I love Refn’s work and seeing “The Neon Demon” right after seeing the documentary “De Palma” was perfect. Brian De Palma was a filmmaker dedicated to a particular vision and he crafted his film with great care. Refn has that same obsession with that sense of cinematic craft. Both directors make films that at their core also seem to be about the act of making a film.

“The Neon Demon” is a stylistic companion piece to “Refn’s “Only God Forgives.” Both are more overtly about creating a mood and a story crafted from bold images. Those films are different from his “Bronson” and “Drive,” which had stronger narrative plots and a more testosterone driven sense of action.

He seemed to want to provoke a response by stating in the press materials:

"I believe there is a 16-year-old girl in every man and making ‘The Neon Demon’ was my opportunity to explore this side of myself. I imagined myself as a young girl, moving to Los Angeles for the first time in an attempt to make it big. It’s the classic star-in-the-making subgenre. Within this fantasy, it occurred to me that in fairy tales, we define men by their strength and women by their beauty. However, in reality, beauty in and of itself has become a source of strength to be reckoned with. As time passes, our obsession with beauty continues to grow while the longevity of what we consider to be beautiful has been shrinking. The idea for ‘The Neon Demon’ was to find out what happens when the obsession with beauty supersedes its longevity."

His statement reveals that he does have something on his mind and if you don’t take everything at face value, you will find a chilling tale beneath. At one point a character says of Jesse: “True beauty is the highest currency we have and without it she would be nothing.” To which Jesse’s boyfriend says it’s not the exterior but the interior that’s important. And in a sense he’s right. His error is in assessing what that interior is. The old adage of not judging a book by its cover comes to mind.

“The Neon Demon" — rated R for disturbing violent content, bloody images, graphic nudity, a scene of aberrant sexuality, and language — is not for everyone for multiple reasons. But for those of us obsessed with cinema and the power of images, Refn reveals a master at work and delivers a film of hypnotic beauty. I also want to mention how much I loved his use of sound and contrast between booming music at parties and absolute silence.

→ Supplied data:
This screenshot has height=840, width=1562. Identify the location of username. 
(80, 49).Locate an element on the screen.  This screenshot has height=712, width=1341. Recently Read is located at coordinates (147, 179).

→ Work to be completed: Reproduce the full review of "The Neon Demon" above, word for word.

→ Task result:
I love Refn’s work and seeing “The Neon Demon” right after seeing the documentary “De Palma” was perfect. Brian De Palma was a filmmaker dedicated to a particular vision and he crafted his film with great care. Refn has that same obsession with that sense of cinematic craft. Both directors make films that at their core also seem to be about the act of making a film.

“The Neon Demon” is a stylistic companion piece to “Refn’s “Only God Forgives.” Both are more overtly about creating a mood and a story crafted from bold images. Those films are different from his “Bronson” and “Drive,” which had stronger narrative plots and a more testosterone driven sense of action.

He seemed to want to provoke a response by stating in the press materials:

"I believe there is a 16-year-old girl in every man and making ‘The Neon Demon’ was my opportunity to explore this side of myself. I imagined myself as a young girl, moving to Los Angeles for the first time in an attempt to make it big. It’s the classic star-in-the-making subgenre. Within this fantasy, it occurred to me that in fairy tales, we define men by their strength and women by their beauty. However, in reality, beauty in and of itself has become a source of strength to be reckoned with. As time passes, our obsession with beauty continues to grow while the longevity of what we consider to be beautiful has been shrinking. The idea for ‘The Neon Demon’ was to find out what happens when the obsession with beauty supersedes its longevity."

His statement reveals that he does have something on his mind and if you don’t take everything at face value, you will find a chilling tale beneath. At one point a character says of Jesse: “True beauty is the highest currency we have and without it she would be nothing.” To which Jesse’s boyfriend says it’s not the exterior but the interior that’s important. And in a sense he’s right. His error is in assessing what that interior is. The old adage of not judging a book by its cover comes to mind.

“The Neon Demon" — rated R for disturbing violent content, bloody images, graphic nudity, a scene of aberrant sexuality, and language — is not for everyone for multiple reasons. But for those of us obsessed with cinema and the power of images, Refn reveals a master at work and delivers a film of hypnotic beauty. I also want to mention how much I loved his use of sound and contrast between booming music at parties and absolute silence.